• _Text and item location entries_
^^^^^^^^^^^^^^^^

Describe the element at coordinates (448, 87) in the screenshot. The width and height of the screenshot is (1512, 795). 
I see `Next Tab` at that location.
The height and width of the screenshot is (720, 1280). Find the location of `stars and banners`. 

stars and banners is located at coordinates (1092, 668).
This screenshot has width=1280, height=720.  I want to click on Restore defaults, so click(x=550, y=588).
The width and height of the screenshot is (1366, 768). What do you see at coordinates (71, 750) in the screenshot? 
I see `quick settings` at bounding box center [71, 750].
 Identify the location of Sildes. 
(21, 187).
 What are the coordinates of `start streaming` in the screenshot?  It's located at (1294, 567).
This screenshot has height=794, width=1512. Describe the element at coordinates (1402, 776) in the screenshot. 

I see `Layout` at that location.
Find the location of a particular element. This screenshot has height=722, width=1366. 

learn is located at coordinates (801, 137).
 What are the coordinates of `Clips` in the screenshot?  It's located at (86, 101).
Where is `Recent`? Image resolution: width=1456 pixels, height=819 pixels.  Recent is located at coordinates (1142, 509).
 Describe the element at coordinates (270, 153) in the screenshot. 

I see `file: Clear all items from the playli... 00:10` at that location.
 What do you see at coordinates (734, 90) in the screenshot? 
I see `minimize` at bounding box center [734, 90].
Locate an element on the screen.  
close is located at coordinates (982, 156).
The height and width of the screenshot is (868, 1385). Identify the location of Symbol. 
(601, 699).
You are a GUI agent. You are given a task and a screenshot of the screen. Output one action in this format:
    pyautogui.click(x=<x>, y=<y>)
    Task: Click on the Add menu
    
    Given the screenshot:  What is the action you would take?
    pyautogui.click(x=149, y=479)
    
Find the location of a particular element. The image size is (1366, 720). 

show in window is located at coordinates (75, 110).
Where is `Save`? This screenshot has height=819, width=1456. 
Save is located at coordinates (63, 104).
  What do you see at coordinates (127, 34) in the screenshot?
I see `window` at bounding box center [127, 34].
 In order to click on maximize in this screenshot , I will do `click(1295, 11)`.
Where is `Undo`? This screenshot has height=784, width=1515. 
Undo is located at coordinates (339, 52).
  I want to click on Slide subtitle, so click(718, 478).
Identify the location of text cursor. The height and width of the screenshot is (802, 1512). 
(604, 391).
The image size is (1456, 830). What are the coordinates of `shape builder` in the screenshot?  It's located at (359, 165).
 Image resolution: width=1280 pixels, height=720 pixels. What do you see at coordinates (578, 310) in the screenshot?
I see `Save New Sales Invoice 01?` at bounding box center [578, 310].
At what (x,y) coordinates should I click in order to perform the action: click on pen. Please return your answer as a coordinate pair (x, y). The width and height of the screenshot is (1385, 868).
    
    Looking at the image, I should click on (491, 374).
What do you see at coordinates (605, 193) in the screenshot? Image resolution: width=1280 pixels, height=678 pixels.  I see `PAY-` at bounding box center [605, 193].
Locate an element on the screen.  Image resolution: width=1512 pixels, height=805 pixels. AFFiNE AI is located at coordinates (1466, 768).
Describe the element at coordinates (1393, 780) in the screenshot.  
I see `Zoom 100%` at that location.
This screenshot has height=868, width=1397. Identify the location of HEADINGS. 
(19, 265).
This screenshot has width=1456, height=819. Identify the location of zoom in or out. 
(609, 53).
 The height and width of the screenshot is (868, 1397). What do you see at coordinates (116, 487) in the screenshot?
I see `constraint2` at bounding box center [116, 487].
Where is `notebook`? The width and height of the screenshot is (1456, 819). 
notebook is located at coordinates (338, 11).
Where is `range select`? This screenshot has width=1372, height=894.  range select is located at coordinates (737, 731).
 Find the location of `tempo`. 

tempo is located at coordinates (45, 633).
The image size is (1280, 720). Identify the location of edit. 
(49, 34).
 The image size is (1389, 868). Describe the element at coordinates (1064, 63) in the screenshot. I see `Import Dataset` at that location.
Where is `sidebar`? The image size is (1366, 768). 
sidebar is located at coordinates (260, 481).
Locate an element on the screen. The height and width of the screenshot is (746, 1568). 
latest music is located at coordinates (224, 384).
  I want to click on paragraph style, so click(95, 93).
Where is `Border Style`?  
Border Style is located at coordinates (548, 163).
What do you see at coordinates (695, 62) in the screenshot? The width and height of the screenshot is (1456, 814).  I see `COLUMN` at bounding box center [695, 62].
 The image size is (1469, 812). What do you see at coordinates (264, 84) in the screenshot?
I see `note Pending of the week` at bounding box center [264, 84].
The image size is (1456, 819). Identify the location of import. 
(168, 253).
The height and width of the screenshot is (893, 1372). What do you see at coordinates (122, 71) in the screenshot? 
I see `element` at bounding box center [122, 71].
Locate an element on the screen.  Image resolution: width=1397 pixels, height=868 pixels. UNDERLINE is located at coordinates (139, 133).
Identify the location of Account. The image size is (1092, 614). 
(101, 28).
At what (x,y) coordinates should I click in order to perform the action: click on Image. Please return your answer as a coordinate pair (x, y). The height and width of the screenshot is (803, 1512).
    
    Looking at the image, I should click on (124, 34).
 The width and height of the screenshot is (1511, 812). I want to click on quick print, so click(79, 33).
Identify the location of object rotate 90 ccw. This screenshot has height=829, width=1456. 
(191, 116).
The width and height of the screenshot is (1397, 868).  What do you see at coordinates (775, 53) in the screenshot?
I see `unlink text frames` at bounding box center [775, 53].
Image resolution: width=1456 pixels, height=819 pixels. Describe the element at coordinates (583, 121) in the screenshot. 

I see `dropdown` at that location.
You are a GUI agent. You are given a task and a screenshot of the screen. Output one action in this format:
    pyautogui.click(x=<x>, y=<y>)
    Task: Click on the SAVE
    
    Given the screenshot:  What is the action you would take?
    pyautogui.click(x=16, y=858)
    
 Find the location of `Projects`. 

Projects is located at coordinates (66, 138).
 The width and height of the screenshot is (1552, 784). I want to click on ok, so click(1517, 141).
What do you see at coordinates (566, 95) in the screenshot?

^^^^^^^^^^^^^^^^

• _Problem to work on_
Repeat every line of the data above word for word.

• _Complete output_
Describe the element at coordinates (448, 87) in the screenshot. The width and height of the screenshot is (1512, 795). 
I see `Next Tab` at that location.
The height and width of the screenshot is (720, 1280). Find the location of `stars and banners`. 

stars and banners is located at coordinates (1092, 668).
This screenshot has width=1280, height=720.  I want to click on Restore defaults, so click(x=550, y=588).
The width and height of the screenshot is (1366, 768). What do you see at coordinates (71, 750) in the screenshot? 
I see `quick settings` at bounding box center [71, 750].
 Identify the location of Sildes. 
(21, 187).
 What are the coordinates of `start streaming` in the screenshot?  It's located at (1294, 567).
This screenshot has height=794, width=1512. Describe the element at coordinates (1402, 776) in the screenshot. 

I see `Layout` at that location.
Find the location of a particular element. This screenshot has height=722, width=1366. 

learn is located at coordinates (801, 137).
 What are the coordinates of `Clips` in the screenshot?  It's located at (86, 101).
Where is `Recent`? Image resolution: width=1456 pixels, height=819 pixels.  Recent is located at coordinates (1142, 509).
 Describe the element at coordinates (270, 153) in the screenshot. 

I see `file: Clear all items from the playli... 00:10` at that location.
 What do you see at coordinates (734, 90) in the screenshot? 
I see `minimize` at bounding box center [734, 90].
Locate an element on the screen.  
close is located at coordinates (982, 156).
The height and width of the screenshot is (868, 1385). Identify the location of Symbol. 
(601, 699).
You are a GUI agent. You are given a task and a screenshot of the screen. Output one action in this format:
    pyautogui.click(x=<x>, y=<y>)
    Task: Click on the Add menu
    
    Given the screenshot:  What is the action you would take?
    pyautogui.click(x=149, y=479)
    
Find the location of a particular element. The image size is (1366, 720). 

show in window is located at coordinates (75, 110).
Where is `Save`? This screenshot has height=819, width=1456. 
Save is located at coordinates (63, 104).
  What do you see at coordinates (127, 34) in the screenshot?
I see `window` at bounding box center [127, 34].
 In order to click on maximize in this screenshot , I will do `click(1295, 11)`.
Where is `Undo`? This screenshot has height=784, width=1515. 
Undo is located at coordinates (339, 52).
  I want to click on Slide subtitle, so click(718, 478).
Identify the location of text cursor. The height and width of the screenshot is (802, 1512). 
(604, 391).
The image size is (1456, 830). What are the coordinates of `shape builder` in the screenshot?  It's located at (359, 165).
 Image resolution: width=1280 pixels, height=720 pixels. What do you see at coordinates (578, 310) in the screenshot?
I see `Save New Sales Invoice 01?` at bounding box center [578, 310].
At what (x,y) coordinates should I click in order to perform the action: click on pen. Please return your answer as a coordinate pair (x, y). The width and height of the screenshot is (1385, 868).
    
    Looking at the image, I should click on (491, 374).
What do you see at coordinates (605, 193) in the screenshot? Image resolution: width=1280 pixels, height=678 pixels.  I see `PAY-` at bounding box center [605, 193].
Locate an element on the screen.  Image resolution: width=1512 pixels, height=805 pixels. AFFiNE AI is located at coordinates (1466, 768).
Describe the element at coordinates (1393, 780) in the screenshot.  
I see `Zoom 100%` at that location.
This screenshot has height=868, width=1397. Identify the location of HEADINGS. 
(19, 265).
This screenshot has width=1456, height=819. Identify the location of zoom in or out. 
(609, 53).
 The height and width of the screenshot is (868, 1397). What do you see at coordinates (116, 487) in the screenshot?
I see `constraint2` at bounding box center [116, 487].
Where is `notebook`? The width and height of the screenshot is (1456, 819). 
notebook is located at coordinates (338, 11).
Where is `range select`? This screenshot has width=1372, height=894.  range select is located at coordinates (737, 731).
 Find the location of `tempo`. 

tempo is located at coordinates (45, 633).
The image size is (1280, 720). Identify the location of edit. 
(49, 34).
 The image size is (1389, 868). Describe the element at coordinates (1064, 63) in the screenshot. I see `Import Dataset` at that location.
Where is `sidebar`? The image size is (1366, 768). 
sidebar is located at coordinates (260, 481).
Locate an element on the screen. The height and width of the screenshot is (746, 1568). 
latest music is located at coordinates (224, 384).
  I want to click on paragraph style, so click(95, 93).
Where is `Border Style`?  
Border Style is located at coordinates (548, 163).
What do you see at coordinates (695, 62) in the screenshot? The width and height of the screenshot is (1456, 814).  I see `COLUMN` at bounding box center [695, 62].
 The image size is (1469, 812). What do you see at coordinates (264, 84) in the screenshot?
I see `note Pending of the week` at bounding box center [264, 84].
The image size is (1456, 819). Identify the location of import. 
(168, 253).
The height and width of the screenshot is (893, 1372). What do you see at coordinates (122, 71) in the screenshot? 
I see `element` at bounding box center [122, 71].
Locate an element on the screen.  Image resolution: width=1397 pixels, height=868 pixels. UNDERLINE is located at coordinates (139, 133).
Identify the location of Account. The image size is (1092, 614). 
(101, 28).
At what (x,y) coordinates should I click in order to perform the action: click on Image. Please return your answer as a coordinate pair (x, y). The height and width of the screenshot is (803, 1512).
    
    Looking at the image, I should click on (124, 34).
 The width and height of the screenshot is (1511, 812). I want to click on quick print, so click(79, 33).
Identify the location of object rotate 90 ccw. This screenshot has height=829, width=1456. 
(191, 116).
The width and height of the screenshot is (1397, 868).  What do you see at coordinates (775, 53) in the screenshot?
I see `unlink text frames` at bounding box center [775, 53].
Image resolution: width=1456 pixels, height=819 pixels. Describe the element at coordinates (583, 121) in the screenshot. 

I see `dropdown` at that location.
You are a GUI agent. You are given a task and a screenshot of the screen. Output one action in this format:
    pyautogui.click(x=<x>, y=<y>)
    Task: Click on the SAVE
    
    Given the screenshot:  What is the action you would take?
    pyautogui.click(x=16, y=858)
    
 Find the location of `Projects`. 

Projects is located at coordinates (66, 138).
 The width and height of the screenshot is (1552, 784). I want to click on ok, so click(1517, 141).
What do you see at coordinates (566, 95) in the screenshot?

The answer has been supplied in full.